For the DoxyPEP protocol itself — dosing, timing, the dairy rule, the esophagus risk, sun sensitivity, and the decision matrix for when to use it — read DoxyPEP: The Morning After Pill for Bacteria first. This guide covers the US-specific picture: the CDC's position, how to access it, and what it costs.
📊 The Evidence
The landmark DoxyPEP studies showed compelling results for MSM and transgender women:
- 87% reduction in syphilis cases
- 88% reduction in chlamydia cases
- 55% reduction in gonorrhea cases
In 2023, the US CDC formally endorsed DoxyPEP as official federal guidance for gay and bisexual men and transgender women who have had a bacterial STI in the past year or who are at high behavioural risk.
🏛️ The CDC's Position
The CDC's endorsement reflects a specific public health calculation: syphilis rates in MSM communities were climbing 50%+ year-over-year in many US cities, and targeted post-exposure antibiotic use in high-risk individuals offered a meaningful way to reduce transmission without waiting for behavioural change alone. The resistance risk from targeted use in a defined population was judged less urgent than the harm from unchecked bacterial STI spread.
The practical result of CDC backing: you can walk into most LGBTQ+ health centers and ask for DoxyPEP, and most will prescribe it without needing to argue the case.
🎯 Who Should Consider It
The CDC's guidance targets:
- MSM or transgender women who have been diagnosed with gonorrhoea, chlamydia, or syphilis in the past 12 months
- MSM or transgender women who assess themselves at high risk based on sexual behaviour and the number of partners
If you're already on PrEP and testing every three months, you're exactly the population this is designed for. DoxyPEP sits alongside PrEP — it doesn't replace it, and it doesn't replace regular testing.

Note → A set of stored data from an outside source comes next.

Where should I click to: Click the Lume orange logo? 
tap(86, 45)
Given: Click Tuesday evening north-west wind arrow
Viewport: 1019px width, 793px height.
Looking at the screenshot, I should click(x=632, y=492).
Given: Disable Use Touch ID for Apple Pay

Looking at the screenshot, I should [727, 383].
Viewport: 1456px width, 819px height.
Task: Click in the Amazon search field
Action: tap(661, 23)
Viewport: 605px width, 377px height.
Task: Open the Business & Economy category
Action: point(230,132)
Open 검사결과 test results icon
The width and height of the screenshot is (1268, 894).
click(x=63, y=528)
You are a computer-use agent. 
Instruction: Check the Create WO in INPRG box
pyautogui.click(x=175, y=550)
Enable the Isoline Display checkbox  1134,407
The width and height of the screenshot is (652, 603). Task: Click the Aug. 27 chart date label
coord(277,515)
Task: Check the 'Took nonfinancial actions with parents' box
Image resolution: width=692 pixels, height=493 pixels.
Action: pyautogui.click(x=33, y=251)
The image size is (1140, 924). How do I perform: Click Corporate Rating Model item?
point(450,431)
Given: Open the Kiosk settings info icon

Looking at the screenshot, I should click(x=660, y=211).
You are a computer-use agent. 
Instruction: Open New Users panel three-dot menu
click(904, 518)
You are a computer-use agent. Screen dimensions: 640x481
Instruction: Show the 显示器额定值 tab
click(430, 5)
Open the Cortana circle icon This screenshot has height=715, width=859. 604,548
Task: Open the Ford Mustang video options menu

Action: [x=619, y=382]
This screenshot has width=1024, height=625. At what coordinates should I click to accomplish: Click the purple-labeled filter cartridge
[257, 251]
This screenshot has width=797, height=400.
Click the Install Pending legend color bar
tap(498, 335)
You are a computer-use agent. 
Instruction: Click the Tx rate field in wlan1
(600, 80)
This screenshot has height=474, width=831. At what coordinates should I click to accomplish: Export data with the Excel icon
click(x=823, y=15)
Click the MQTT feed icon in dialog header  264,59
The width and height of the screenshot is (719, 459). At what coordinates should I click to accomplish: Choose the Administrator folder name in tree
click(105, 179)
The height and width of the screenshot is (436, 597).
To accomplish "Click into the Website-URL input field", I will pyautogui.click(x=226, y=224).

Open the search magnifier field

🏥 Where to Get It in the United States
LGBTQ+ health centers: The most straightforward route. Most experienced LGBTQ+ health centers have incorporated DoxyPEP into their standard PrEP clinic protocols since 2023–2024. Callen-Lorde, Fenway Health, Howard Brown, Los Angeles LGBT Center, Whitman-Walker, and similar centres are prescribing routinely.
Sexual health clinics: Most public health department sexual health clinics in major cities now offer DoxyPEP. Availability in smaller cities and rural areas is less consistent.
Telehealth: Services including MISTR, Folx Health, and Planned Parenthood Direct can prescribe DoxyPEP in most states alongside PrEP. This is the fastest route if you're not near an LGBTQ+ health center.
Primary care GP: Hit and miss. Some GPs are up to date with the CDC guidance; others aren't aware of DoxyPEP or are reluctant to prescribe it. Having the CDC guidance document on hand helps. The general section has guidance on navigating reluctant providers — see Finding an LGBTQ+-Affirming Doctor.
💵 Cost
Doxycycline is cheap and off-patent. A 10-tablet supply (five doses, as each dose is 200mg = two 100mg tablets) costs:
- With insurance: $0–$10 typically — doxycycline is on virtually every generic formulary
- GoodRx without insurance: $10–$30 for a supply sufficient for several months of use
- Without insurance or GoodRx: ~$20–40 at most pharmacies
This is one of the most accessible medications in US sexual health. Cost is rarely the barrier.
⚠️ What DoxyPEP Does NOT Do
- Does NOT prevent HIV — that's PrEP's function.
- Does NOT protect against HPV or Hepatitis — vaccines cover those.
- Does NOT replace regular testing — quarterly three-site testing is still required. DoxyPEP may actually reduce the yield of tests over time (fewer infections to find), but you still need to test.
- Does NOT prevent future infections — it only reduces risk after a specific exposure.
🔬 The Resistance Question
The antibiotic resistance concern is real, not dismissible. Doxycycline resistance in gonorrhea is already observed in some settings. Responsible DoxyPEP use means:
- Targeting it to genuinely high-risk situations, not using it after every sexual encounter as a routine
- Continuing quarterly testing — this is how emerging resistance is caught
- Discussing with your provider whether your risk profile justifies ongoing use
The CDC guidance is population-level; your individual decision should account for your specific risk level.